REVERSIBILITY (bonus): Invertible computations enable memory savings
via recomputation. Complements the six properties above.

The two tiers reflect a fundamental distinction:

Tier 1 (Algebraic) properties are about the operations: you can look at a mathematical expression and determine whether it has them. When present, they guarantee that a transformation preserves correctness. Associativity means you can reorder; separability means you can factorize.
Tier 2 (Structural) properties are about the data or problem: they describe the shape of the input, the access pattern, or the problem’s symmetries. They enable exploitation but require empirical validation — quantizing to INT4 usually works because weights are redundant, but you must measure quality to confirm.

3.3.1 Property 1: Associativity

Definition: An operation \(\oplus\) is associative if \((a \oplus b) \oplus c = a \oplus (b \oplus c)\).
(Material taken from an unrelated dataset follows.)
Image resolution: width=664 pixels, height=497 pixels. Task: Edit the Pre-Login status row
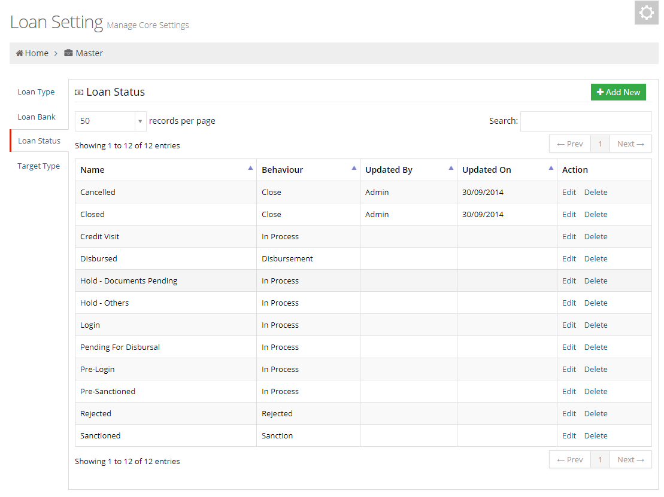[x=569, y=369]
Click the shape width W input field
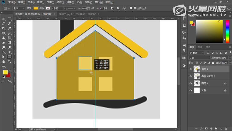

Why it matters: Associativity means we can regroup without changing the result. This unlocks:

Chunking: Process in pieces, combine results
Streaming: Process incrementally, never holding everything in memory
Parallelization: Different processors handle different groups, merge at end
Pipelining: Start on next chunk before finishing current

The FlashAttention insight [1]:

Standard softmax appears non-associative: \[\text{softmax}(x)_i = \frac{e^{x_i}}{\sum_j e^{x_j}}\]

The denominator requires knowing all values. How can we chunk?

The insight: Softmax is associative with the right state representation: \[\text{state} = (\max, \sum e^{x-\max}, \sum e^{x-\max} \cdot v)\]

This (max, sum, weighted_sum) triple forms a monoid—it has associative combination. That’s why FlashAttention works.

Recognizing associativity:

Ask: “If I split this computation in half, can I combine the halves?”

Sum: Yes → (a+b) + (c+d) = a+b+c+d ✓
Max: Yes → max(max(a,b), max(c,d)) = max(a,b,c,d) ✓
Mean: Yes, with count → (sum₁, n₁) ⊕ (sum₂, n₂) = (sum₁+sum₂, n₁+n₂) ✓
Median: No → median of medians ≠ median ✗
Softmax: Yes, with (max, sum, output) state ✓

3.3.2 Property 2: Separability

Definition: A function is separable if \(f(x, y) = g(x) \cdot h(y)\) for some \(g\), \(h\).

A matrix is separable (rank-1) if \(A = uv^T\). More generally, low-rank if \(A = UV^T\) with small inner dimension.

Why it matters: Separable computations decompose into independent parts:

Factorization: Store/compute factors instead of full matrix
Decomposition: Split complex operations into simpler ones
Independence: Compute factors in parallel

The LoRA insight [2]:

Fine-tuning updates the weight matrix: \(W' = W + \Delta W\).

Key observation: \(\Delta W\) is often low-rank. If \(\Delta W \approx BA\) where \(B \in \mathbb{R}^{d \times r}\), \(A \in \mathbb{R}^{r \times k}\):

Full update: \(d \times k\) parameters (millions)
LoRA update: \(r \times (d + k)\) parameters (thousands when \(r \ll d, k\))

This works because fine-tuning doesn’t need the full expressivity of the weight space—it moves in a low-dimensional subspace.

Recognizing separability:

Ask: “Does this matrix/function have structure I’m not exploiting?”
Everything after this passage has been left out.